<<<<

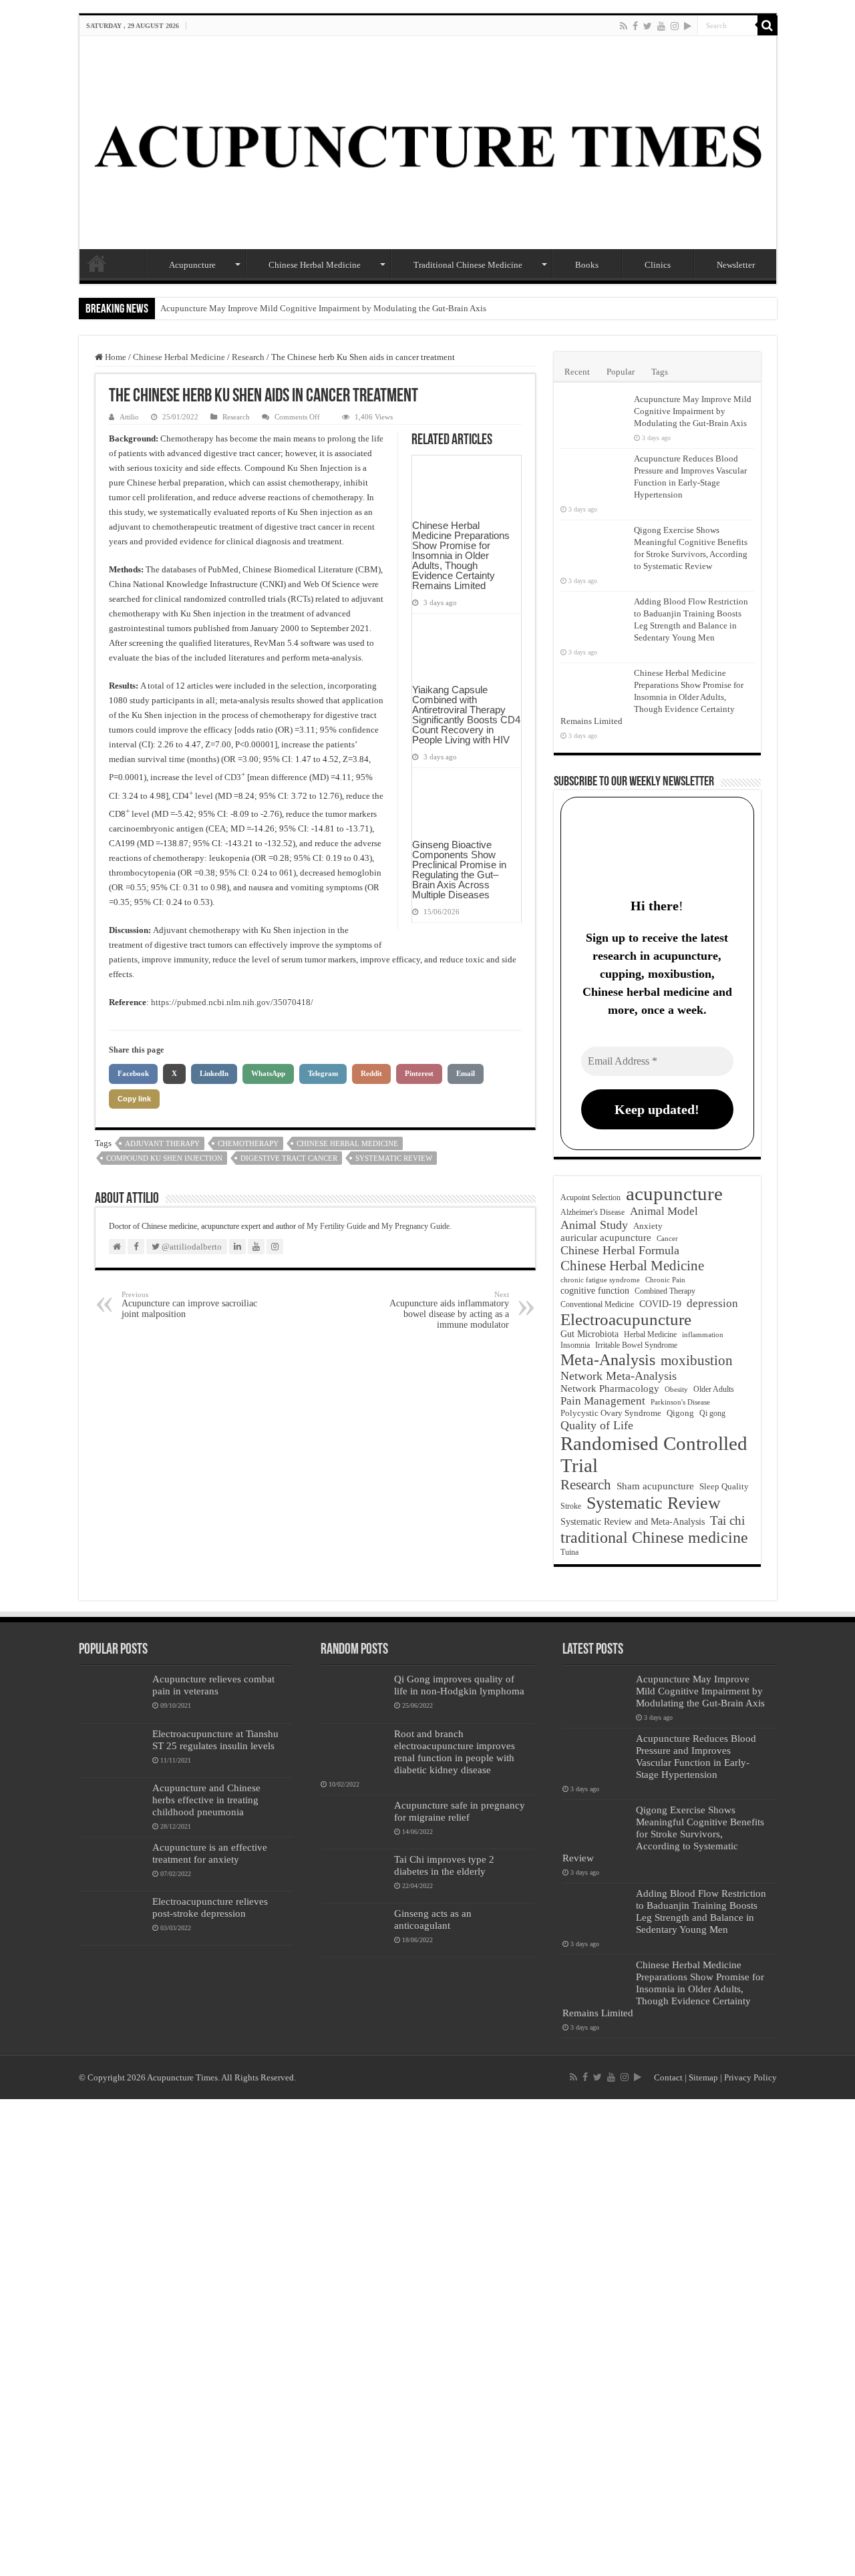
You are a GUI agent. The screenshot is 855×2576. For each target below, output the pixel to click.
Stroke (570, 1506)
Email (465, 1073)
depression (712, 1303)
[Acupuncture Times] (427, 142)
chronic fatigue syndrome (600, 1280)
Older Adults (713, 1389)
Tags (659, 372)
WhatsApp (268, 1073)
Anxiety (648, 1226)
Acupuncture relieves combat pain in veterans (213, 1684)
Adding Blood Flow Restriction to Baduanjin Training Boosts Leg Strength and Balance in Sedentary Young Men (701, 1911)
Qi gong (712, 1413)
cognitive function (594, 1290)
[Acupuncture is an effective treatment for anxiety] (112, 1864)
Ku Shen (302, 468)
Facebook (133, 1073)
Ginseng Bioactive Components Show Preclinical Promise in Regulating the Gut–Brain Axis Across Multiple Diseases (459, 869)
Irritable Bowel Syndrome (636, 1345)
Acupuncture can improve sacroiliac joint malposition (189, 1304)
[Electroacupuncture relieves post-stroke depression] (112, 1918)
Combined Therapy (665, 1291)
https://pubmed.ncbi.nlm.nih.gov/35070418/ (232, 1002)
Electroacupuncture (625, 1319)
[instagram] (674, 26)
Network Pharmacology (609, 1388)
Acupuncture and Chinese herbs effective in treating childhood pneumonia (206, 1799)
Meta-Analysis (607, 1359)
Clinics (658, 265)
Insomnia (575, 1345)
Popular (621, 372)
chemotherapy (248, 1143)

>>>>

Directions: With the line containing "https://pubmed.ncbi.nlm.nih.gov/35070418/ (232, 1002)" as the first, output each line through the final line of the entries above, exactly.

Your response:
https://pubmed.ncbi.nlm.nih.gov/35070418/ (232, 1002)
Electroacupuncture (625, 1319)
[instagram] (674, 26)
Network Pharmacology (609, 1388)
Acupuncture and Chinese herbs effective in treating childhood pneumonia (206, 1799)
Meta-Analysis (607, 1359)
Clinics (658, 265)
Insomnia (575, 1345)
Popular (621, 372)
chemotherapy (248, 1143)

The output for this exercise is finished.